PIOMBINO – Un pomeriggio di ordinaria attività in una stazione di servizio di Piombino si è trasformato, lo scorso 4 marzo, in una scena da brividi. Un uomo di 54 anni, volto già noto alle forze dell’ordine per precedenti penali, è stato arrestato dagli uomini del commissariato di pubblica sicurezza con l’accusa di tentata rapina aggravata dopo un fallito assalto all’incasso dell’impianto.
Il soggetto si è presentato nell’area di servizio armato di un coltello, puntandolo contro l’addetto alla pompa e intimandogli con toni violenti di consegnare tutto il denaro contante. Un piano che tuttavia si è scontrato con l’imprevisto: l’arrivo simultaneo di alcuni automobilisti per il rifornimento ha colto di sorpresa il rapinatore. Temendo di essere bloccato o identificato dai testimoni, il 54enne ha desistito dal suo intento criminale, fuggendo a bordo della propria auto a mani vuote.

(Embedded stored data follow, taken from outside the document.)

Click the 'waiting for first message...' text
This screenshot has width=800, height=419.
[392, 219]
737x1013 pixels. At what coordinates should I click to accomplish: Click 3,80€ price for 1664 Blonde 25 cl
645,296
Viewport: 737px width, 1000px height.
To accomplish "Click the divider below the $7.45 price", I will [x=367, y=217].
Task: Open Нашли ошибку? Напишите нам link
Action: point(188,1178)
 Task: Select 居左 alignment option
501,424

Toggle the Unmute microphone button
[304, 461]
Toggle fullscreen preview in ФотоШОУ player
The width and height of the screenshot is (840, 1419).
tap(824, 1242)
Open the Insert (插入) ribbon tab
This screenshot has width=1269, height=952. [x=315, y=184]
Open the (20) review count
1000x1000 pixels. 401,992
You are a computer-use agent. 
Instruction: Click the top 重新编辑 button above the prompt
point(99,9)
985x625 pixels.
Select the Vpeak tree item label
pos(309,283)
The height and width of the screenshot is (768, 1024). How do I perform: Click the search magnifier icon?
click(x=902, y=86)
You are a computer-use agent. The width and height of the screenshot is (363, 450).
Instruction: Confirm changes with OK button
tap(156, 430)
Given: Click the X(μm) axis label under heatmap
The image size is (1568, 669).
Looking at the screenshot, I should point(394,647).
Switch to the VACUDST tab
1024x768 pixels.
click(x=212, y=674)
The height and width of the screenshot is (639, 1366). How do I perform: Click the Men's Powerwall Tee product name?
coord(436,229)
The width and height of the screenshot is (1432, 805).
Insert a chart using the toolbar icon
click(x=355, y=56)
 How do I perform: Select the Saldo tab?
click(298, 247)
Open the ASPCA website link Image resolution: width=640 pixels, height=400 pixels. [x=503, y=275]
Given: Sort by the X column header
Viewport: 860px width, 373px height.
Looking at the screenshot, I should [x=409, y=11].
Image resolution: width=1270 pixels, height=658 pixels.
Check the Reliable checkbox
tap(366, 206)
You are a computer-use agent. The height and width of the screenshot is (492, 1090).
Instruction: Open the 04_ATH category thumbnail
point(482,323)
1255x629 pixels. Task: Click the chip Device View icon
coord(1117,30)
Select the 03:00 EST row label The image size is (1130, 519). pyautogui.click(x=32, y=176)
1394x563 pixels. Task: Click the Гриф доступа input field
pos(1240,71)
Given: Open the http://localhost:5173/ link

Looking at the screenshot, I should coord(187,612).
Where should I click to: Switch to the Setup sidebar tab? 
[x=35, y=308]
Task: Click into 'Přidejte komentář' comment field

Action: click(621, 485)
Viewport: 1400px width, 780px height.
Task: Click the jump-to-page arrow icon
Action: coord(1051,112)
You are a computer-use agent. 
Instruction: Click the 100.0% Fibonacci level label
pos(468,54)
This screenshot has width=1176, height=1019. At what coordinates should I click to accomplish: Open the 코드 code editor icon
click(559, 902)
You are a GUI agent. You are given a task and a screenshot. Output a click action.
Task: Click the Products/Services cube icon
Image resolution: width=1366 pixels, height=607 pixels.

La fuga è durata però pochi minuti. L’allarme lanciato immediatamente dalla vittima ha attivato il dispositivo di controllo del territorio della polizia. Grazie alla conoscenza capillare delle direttrici di movimento urbane, le volanti del commissariato sono riuscite a intercettare il veicolo segnalato mentre tentava di far perdere le proprie tracce tra le vie della città. Durante la perquisizione dell’abitacolo, gli agenti hanno rinvenuto e sequestrato proprio il coltello utilizzato poco prima per minacciare l’operatore del distributore.
L’uomo è stato condotto in ufficio e, al termine degli accertamenti di rito, dichiarato in arresto. Oltre alla tentata rapina aggravata, dovrà rispondere anche della denuncia per porto di armi o oggetti atti ad offendere. Su disposizione del magistrato di turno, il 54enne è stato posto agli arresti domiciliari in attesa dell’udienza di convalida.